The night before most students would be starting their summer vacation, it was announced the Kenai Peninsula Borough School District might receive $50 less per student in state funding, or roughly $1 million less than has been budgeted for next year.
The amount, also applied to the state’s 53 other public school districts, was nearly equivalent to the $50 increase of the Base Student Allocation previously approved by Gov. Bill Walker, and placed in both the House and Senate budgets before the Conference Committee voted Tuesday to remove the money. The loss for the school district is nearly $900,000 from the state and more than $200,000 in corresponding funds from the Kenai Peninsula Borough.
“Unfortunately, when funding reductions occur so late in the process we have limited options that will eventually deplete our fund balance and leave us with no options, but to make significant staff reductions,” said Sean Dusek, school district superintendent. “Fortunately, this time, we won’t have to make any more staff reductions to cover the larger deficit.”
Dusek said he was deeply frustrated with the Conference Committee’s action because of the work put into this year’s budget development process.
“There was no chance for public comment and this goes against the budgets that both the Senate and the House passed including the statutory increase that they promised three years ago,” said David Brighton, Kenai Peninsula Education Association president. “This change is going to hurt the education of our children.”
Brighton said he followed the legislature closely this session in hopes of seeing more changes to revenue issues, not just making cuts.
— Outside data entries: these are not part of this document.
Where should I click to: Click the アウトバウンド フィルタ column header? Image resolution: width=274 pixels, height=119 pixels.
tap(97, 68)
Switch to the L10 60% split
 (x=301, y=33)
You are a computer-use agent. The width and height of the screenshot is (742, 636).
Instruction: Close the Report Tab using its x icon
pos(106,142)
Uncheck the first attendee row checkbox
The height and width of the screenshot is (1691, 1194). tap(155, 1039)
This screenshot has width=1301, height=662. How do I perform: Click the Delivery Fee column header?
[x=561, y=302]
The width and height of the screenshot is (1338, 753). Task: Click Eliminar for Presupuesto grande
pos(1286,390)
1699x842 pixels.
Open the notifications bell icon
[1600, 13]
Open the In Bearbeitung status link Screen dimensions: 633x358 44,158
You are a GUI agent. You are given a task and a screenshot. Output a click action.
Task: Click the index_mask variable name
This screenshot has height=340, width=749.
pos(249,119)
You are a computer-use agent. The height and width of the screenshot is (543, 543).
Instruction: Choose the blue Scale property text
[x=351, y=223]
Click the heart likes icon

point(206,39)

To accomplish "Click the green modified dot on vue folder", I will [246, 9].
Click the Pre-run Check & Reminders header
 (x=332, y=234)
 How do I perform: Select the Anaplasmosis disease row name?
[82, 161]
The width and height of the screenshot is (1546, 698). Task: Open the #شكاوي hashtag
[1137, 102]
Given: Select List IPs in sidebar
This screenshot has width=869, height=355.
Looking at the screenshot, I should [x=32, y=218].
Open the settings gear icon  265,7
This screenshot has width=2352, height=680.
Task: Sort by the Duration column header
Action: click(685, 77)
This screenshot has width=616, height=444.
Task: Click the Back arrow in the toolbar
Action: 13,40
The school district, he said, has done its share in trimming services along with the rest of the state.
Nearly $4 million in services were reduced for the school district’s FY17 Operating Budget, approved by the Board of Education during the April 4 regularly scheduled meeting.
Administrators began discussions with the Board of Education in August, nearly four months earlier this year than usual. When the operating budget was presented to the board, it included a reduction of roughly 25 Full Time Equivalent certified teaching positions, and 33 school district positions total. At the April 4 board meeting, 13.5 of the previously eliminated certified teaching positions were put back in the budget.
“We did not initially include the statutory $50 BSA increase in our FY17 budget until the last possible school board meeting prior to the deadline to issue teaching contracts as required by law,” said Pegge Erkeneff, school district liaison. “The inclusion of this revenue was only made after extensive discussion with many members of the legislature and accepting the previous vote by both the Senate and the House of Representatives to include the equivalent of $50 BSA educational funding.”
The Conference Committee cut roughly $66 million from the budget last minute, and the action still has to go to a floor vote, which will be done in the fourth special session that began Monday. Gov. Bill Walker listed ten items in a May 19 executive proclamation that the legislature has yet to resolve, including the last minute cut to public education funding.